São três os aspectos desse inimigo: o diabo, a carne e o mundo.

O Espírito do Tempo age no tempo, nas suas facetas, e dele extrai sua força. Lutar contra ele só se torna possível se o indivíduo compreender onde pode repousar, no tempo.
O indivíduo deve segurar o tempo, fazer dele sua estrada, deitar nele de forma sensata. Deve movimentar-se nele de maneira ortodoxa, sem buscar reparos heréticos.
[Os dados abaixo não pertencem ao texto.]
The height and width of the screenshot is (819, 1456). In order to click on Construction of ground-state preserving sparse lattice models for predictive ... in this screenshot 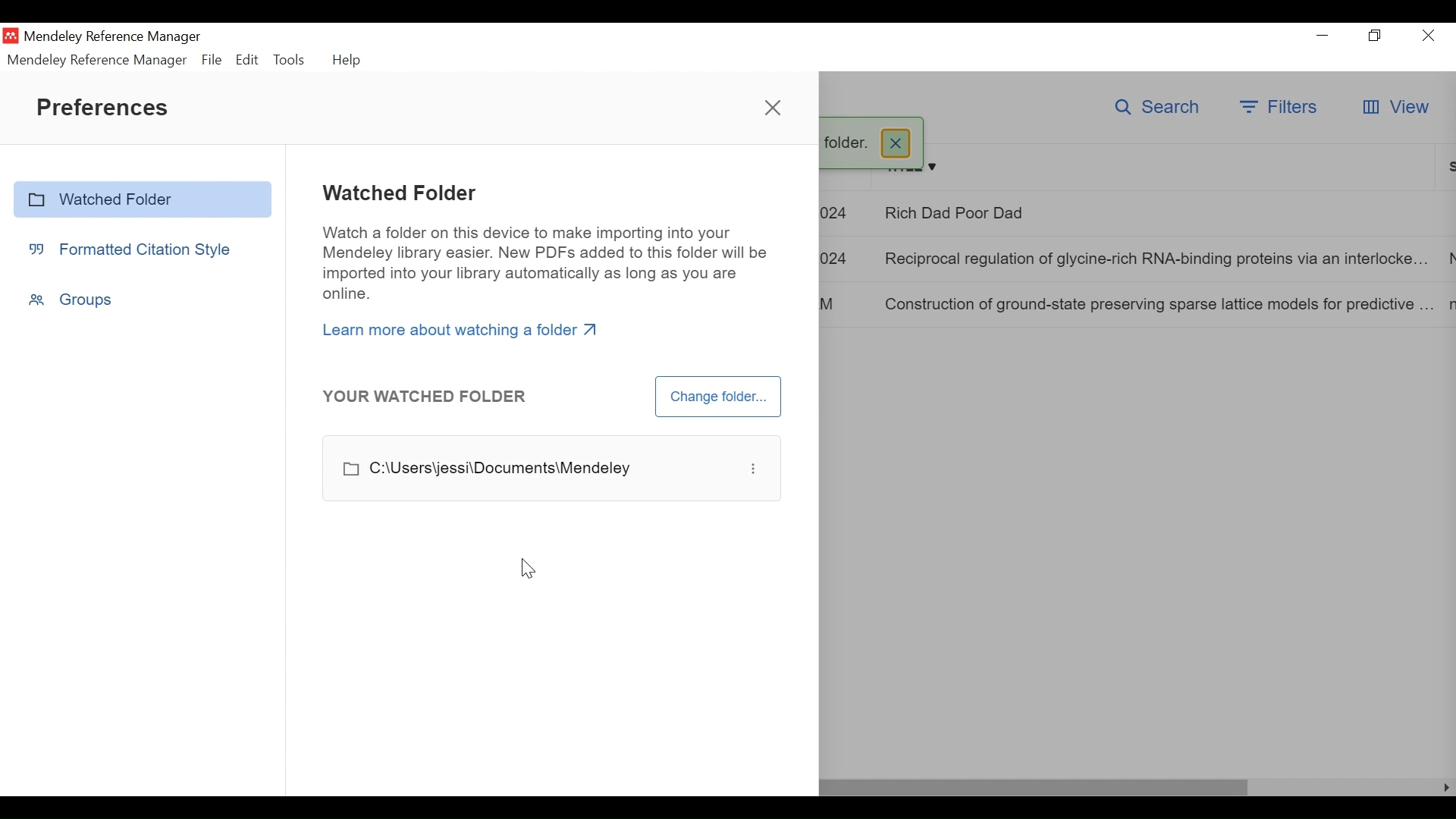, I will do `click(1151, 305)`.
Reparos esses que se dão de forma contundente nos discursos daqueles que não têm apreço pela tradição. Seu argumento é simples: "o novo é sempre bom". Mas não é. Valendo-se dessa deficiência da alma, o Espírito do Tempo joga com as paixões, com sentimentos e percepções, iludindo a alma ao lhe oferecer prazeres que não pode dar: "transforme estas pedras em pães"; "lance-se daqui, e nenhum mal lhe ocorrerá"; "ajoelhe-se, e tudo isso te darei."
Templos erguidos com gula, soberba e vanglória — é isso que o Espírito do Tempo tem a oferecer.
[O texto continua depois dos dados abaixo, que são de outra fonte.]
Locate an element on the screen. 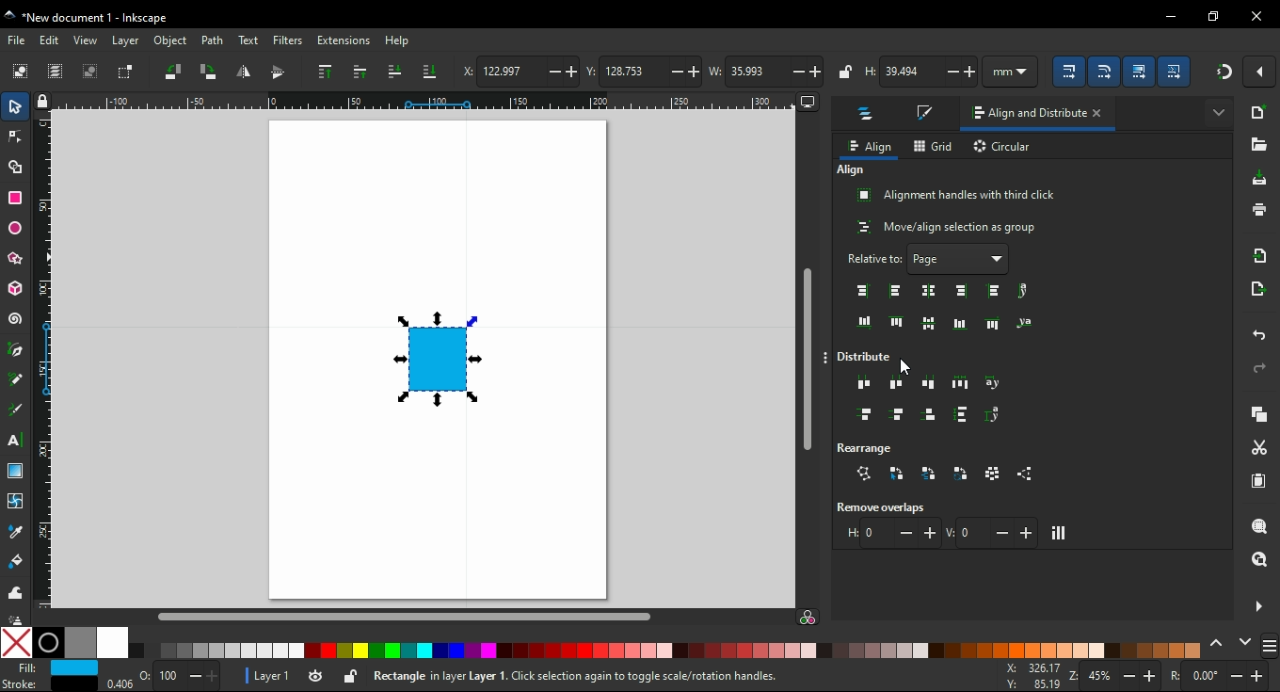 The image size is (1280, 692). center on horizontal axis is located at coordinates (960, 323).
Alguns escapam, muitos não.
Uma forma de detectar esse espírito se encontra na percepção direta daquilo que ele oferece como felicidade: "ela não pode ser esperança, tem que ser ação", diz ele.
Nunca há, nesse Espírito do Tempo, uma verdade em sua totalidade; ela sempre vem revestida de recortes, momentos fugazes de uma felicidade embriagante.
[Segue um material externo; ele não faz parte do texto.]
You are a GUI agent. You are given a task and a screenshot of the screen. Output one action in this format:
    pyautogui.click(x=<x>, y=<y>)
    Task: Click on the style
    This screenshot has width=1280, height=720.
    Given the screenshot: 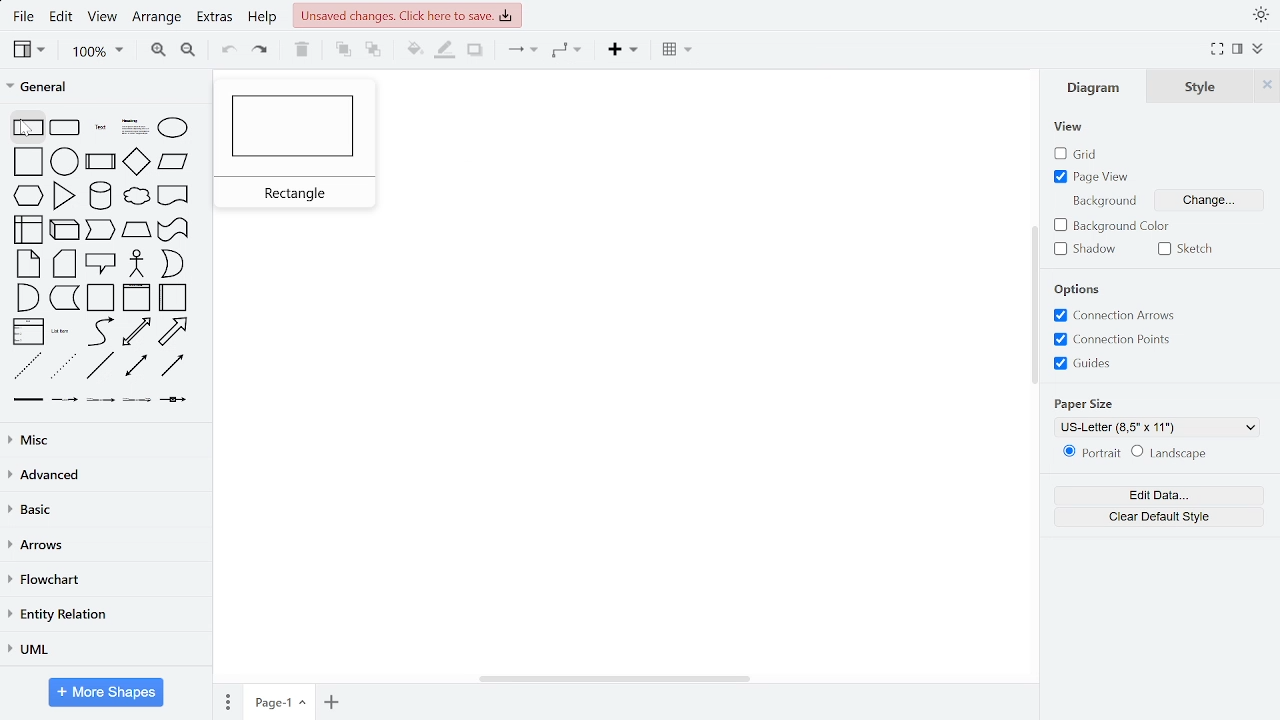 What is the action you would take?
    pyautogui.click(x=1204, y=86)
Portanto, homens que oferecem nada em troca de tudo: "Veja! A partir de hoje não haverá mais sofrimento na sua vida, somente fartura, abundância, fama e riqueza"; ou que lhe dizem que o sofrer é penar por não se ter: "Quer ser? Tenha, não divida" — são astutos em preparar o bote fatal.
"Homens tolos! Apenas os reis são lembrados pela história."

Complemento.

[Interior de uma igreja silenciosa. Dois homens sentam-se próximos a um vitral iluminado.]

João:
— Às vezes penso que estamos perdendo algo que não volta. Não é só fé... é como se o próprio fio que nos ligava ao alto estivesse se desfazendo.

Mateus:
— Não é impressão, João. O Espírito do Tempo sopra forte. Ele tenta nos convencer de que romper o fio é liberdade... mas é apenas queda.

João:
— Queda que chamam de progresso.
(Pausa.)
— Como resistir, se até dentro da própria fé já vemos rachaduras? Heresias travestidas de bondade...

Mateus:
— Segurando-se na estrada antiga. O novo, quando não nasce da verdade, é apenas uma ilusão brilhante. Precisamos de ortodoxia, não de reparos heréticos.

João:
— E isso exige coragem...
(Olha para o altar.)
— Coragem de permanecer quando o mundo inteiro já se dobrou.

Mateus:
— Sim. Fé, verdade e beleza. Ou seremos apenas mais uma geração perdida no vento.